> **INSTRUCTION**
Show each line from the rows below that contains the word "food", copying every such line in full.

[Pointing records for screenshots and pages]
"""
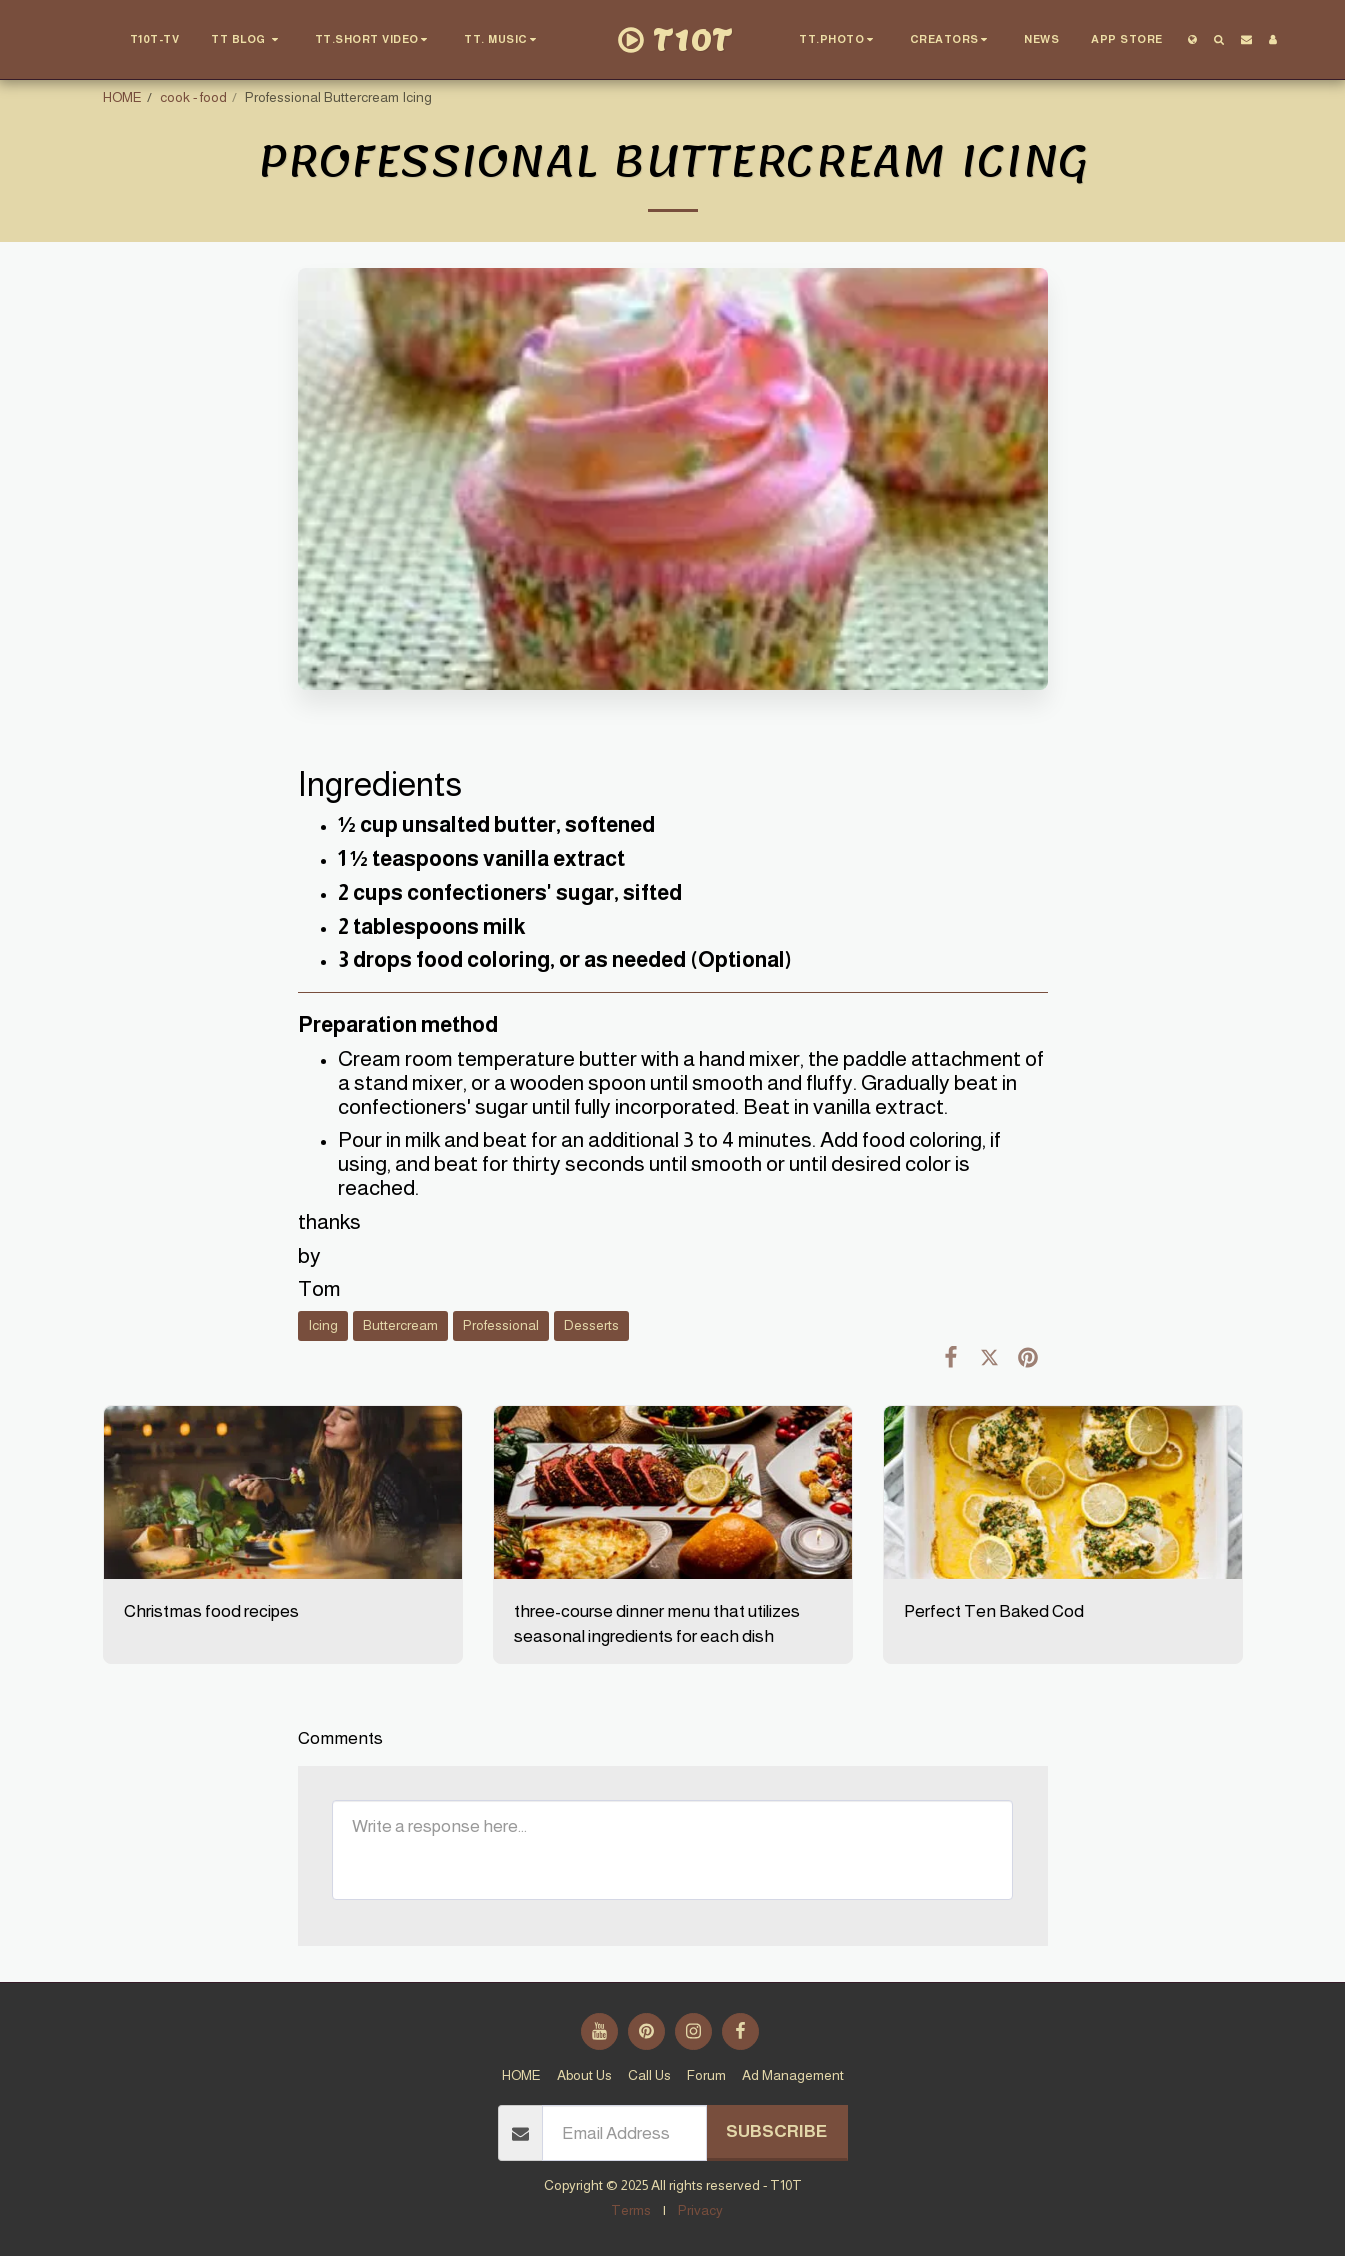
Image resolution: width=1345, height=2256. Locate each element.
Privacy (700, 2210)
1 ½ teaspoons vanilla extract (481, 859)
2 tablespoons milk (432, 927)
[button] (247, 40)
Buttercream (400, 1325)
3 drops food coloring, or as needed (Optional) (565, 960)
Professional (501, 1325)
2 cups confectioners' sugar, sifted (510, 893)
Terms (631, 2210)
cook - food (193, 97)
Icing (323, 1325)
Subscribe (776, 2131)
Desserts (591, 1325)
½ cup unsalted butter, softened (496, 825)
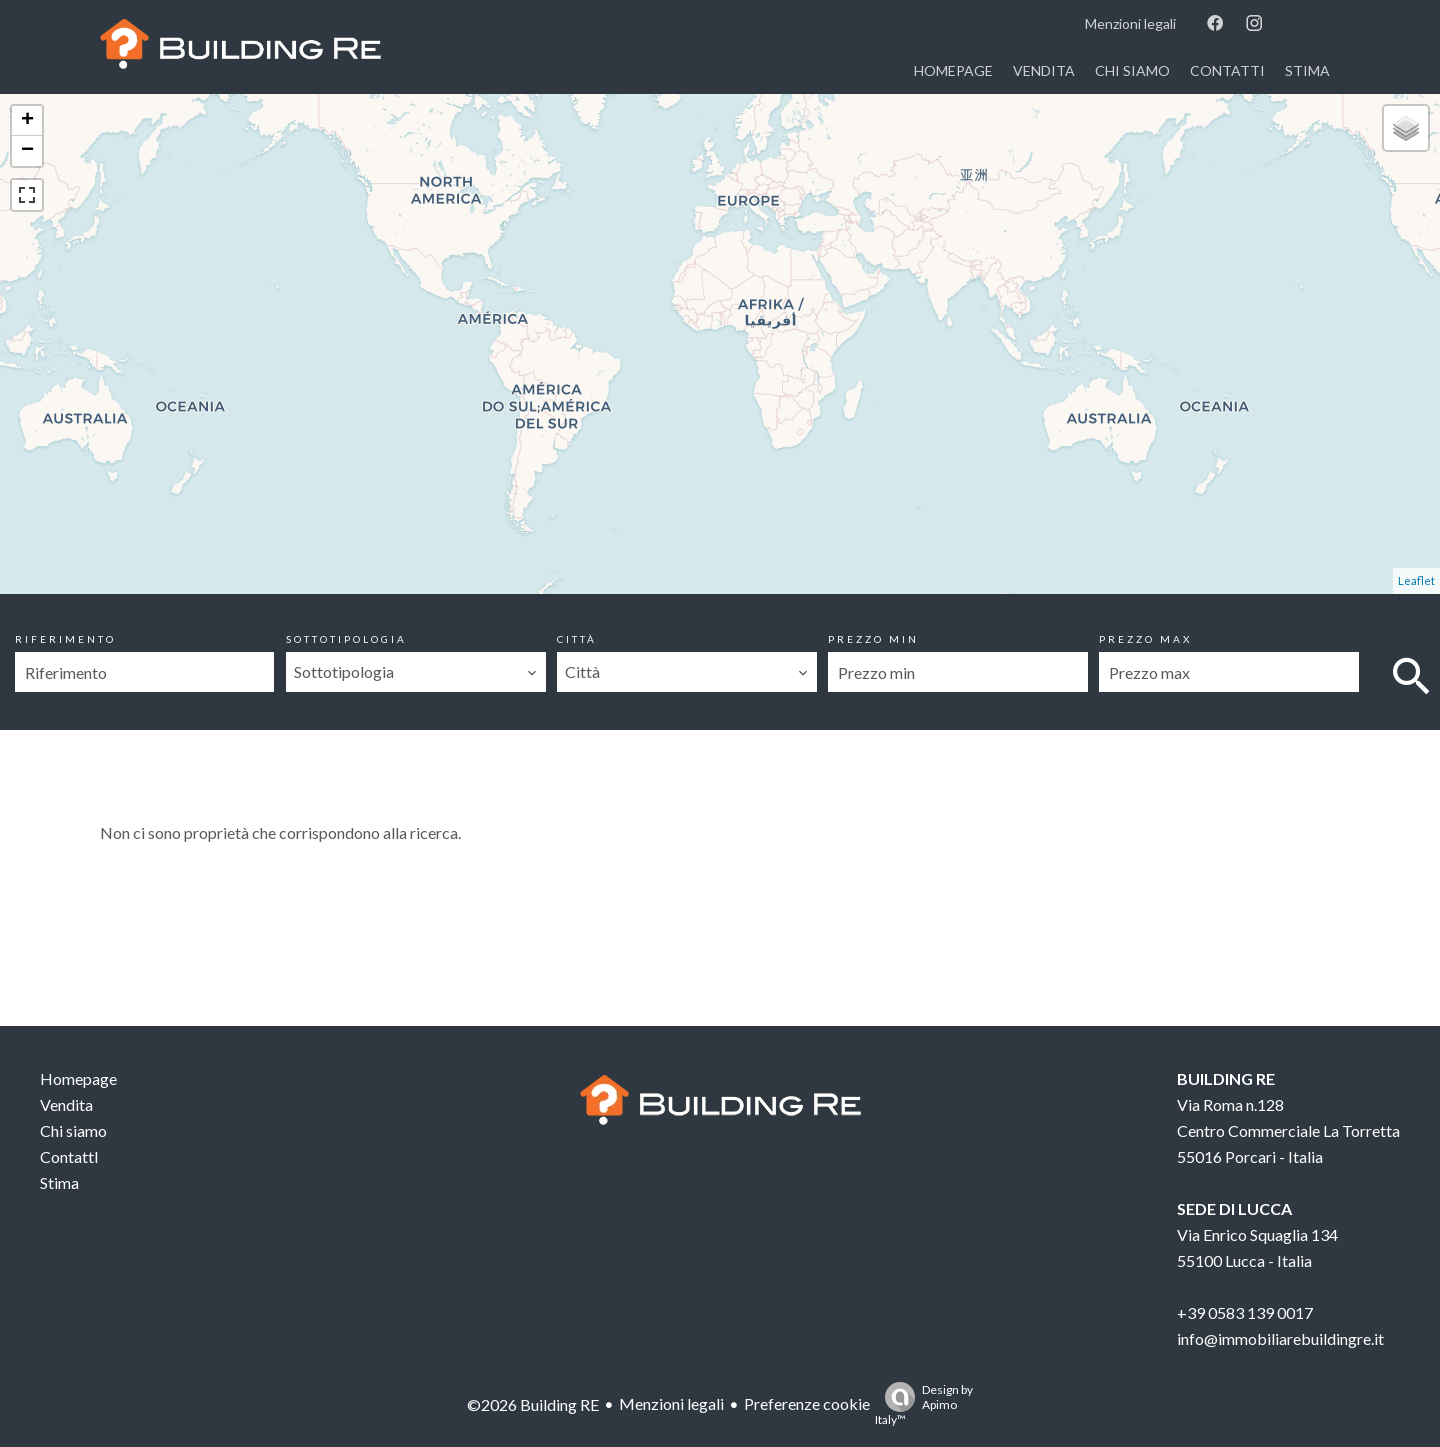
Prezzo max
"""
> **SOLUTION**
3 drops food coloring, or as needed (Optional) (565, 960)
cook - food (193, 97)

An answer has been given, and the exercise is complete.